Con una punta di presunzione, quello che dovevo dire su Fidel l’ho scritto già nel suo coccodrillo, che anche questa volta non servirà e che ripropongo di seguito. Noto che nell’articolo parlavo di 300 prigionieri politici. Nel frattempo, nel “gulag tropicale”, questi, secondo Amnistia Internazionale, sono diminuiti a 54. Sono sempre 54 di troppo ma sono sempre meno del 10% dei prigionieri politici detenuti a Cuba.
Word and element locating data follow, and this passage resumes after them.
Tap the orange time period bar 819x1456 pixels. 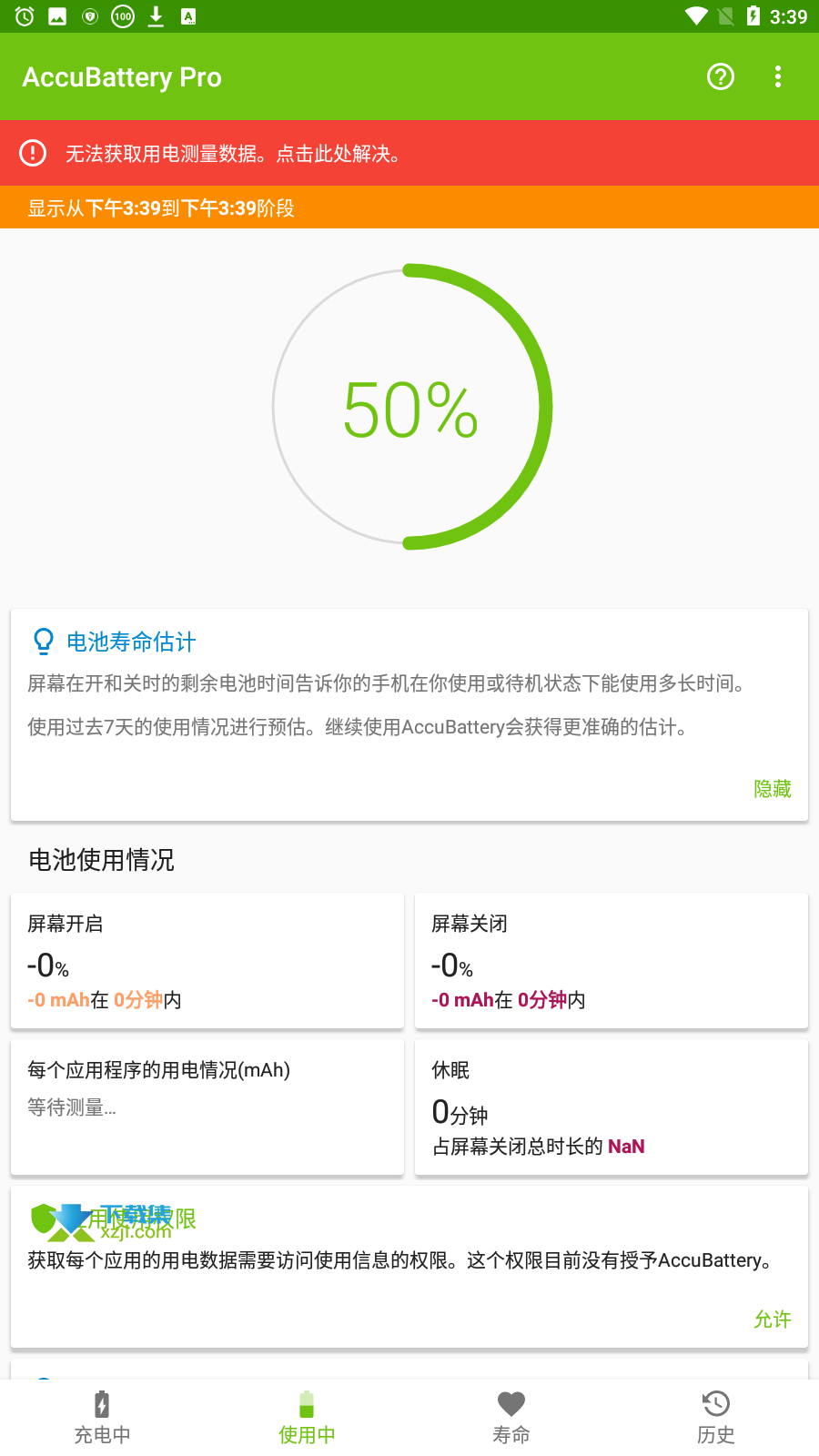(410, 207)
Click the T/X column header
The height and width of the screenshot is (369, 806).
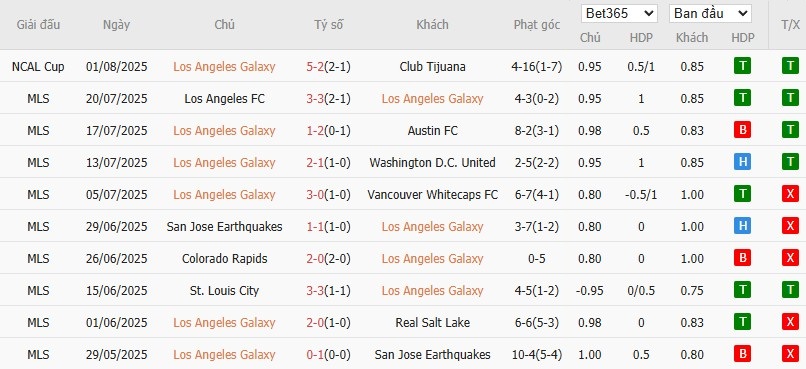[x=790, y=25]
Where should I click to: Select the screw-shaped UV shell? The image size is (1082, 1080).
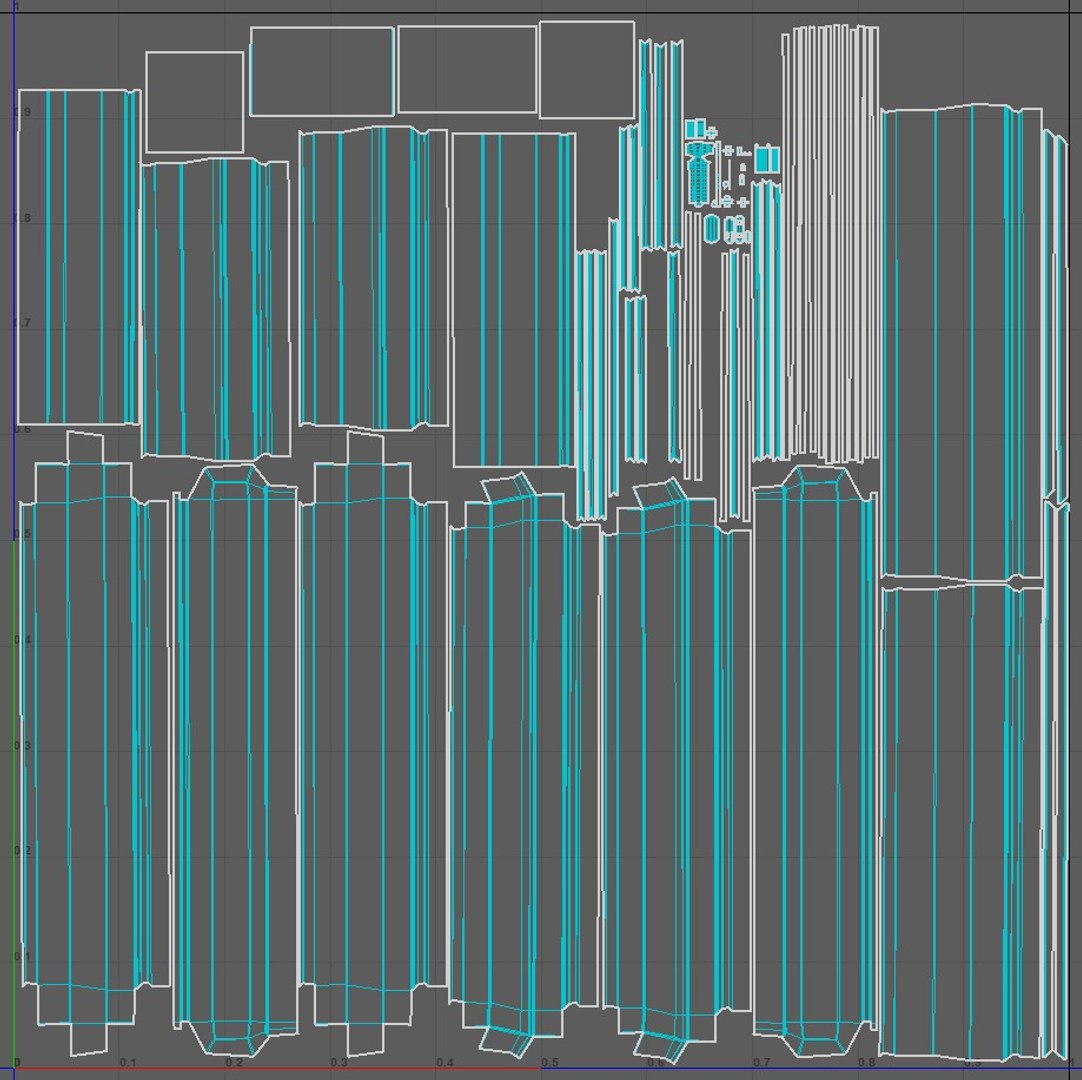click(x=698, y=174)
Il 90% dei prigionieri politici a Cuba (salvo una dozzina) non sono mai stati incriminati di alcun delitto, e non hanno mai visto un avvocato. Quei 600 disgraziati stanno a Guantanamo e sono prigionieri politici del governo degli Stati Uniti d’America.

Fidel Castro; appunti per un coccodrillo che per ora non servirà – articolo del 2 agosto 2006

Si poteva scommettere che oggi Pierluigi Battista, sulle pagine del Corriere della Sera, avrebbe usato le parole “satrapo” e “satrapia” con l’aggiunta dell’aggettivo “tropicale” per definire Fidel Castro e la Rivoluzione cubana. Che noia! Che superficialità di analisi (sic!) per il principale quotidiano italiano! Ci si domanda perfino che titoli abbia Pierluigi Battista per scrivere di America Latina se non riesce ad esprimere altro che una sequela di termini come “satrapo”, “gulag tropicale”, “dittatore sanguinario”. Forse scriverli costituisce un titolo di merito in certi ambienti, ma tali termini non contribuiscano in nulla a spiegare 47 anni di Rivoluzione a Cuba. Stantie, schematiche, scontate, soprattutto colpevolmente autoreferenti, appaiono tutte le analisi sulla Rivoluzione cubana, soprattutto da quella sinistra che nel condannare sempre e comunque Cuba vede una comoda maniera di emendare il proprio peccato originale.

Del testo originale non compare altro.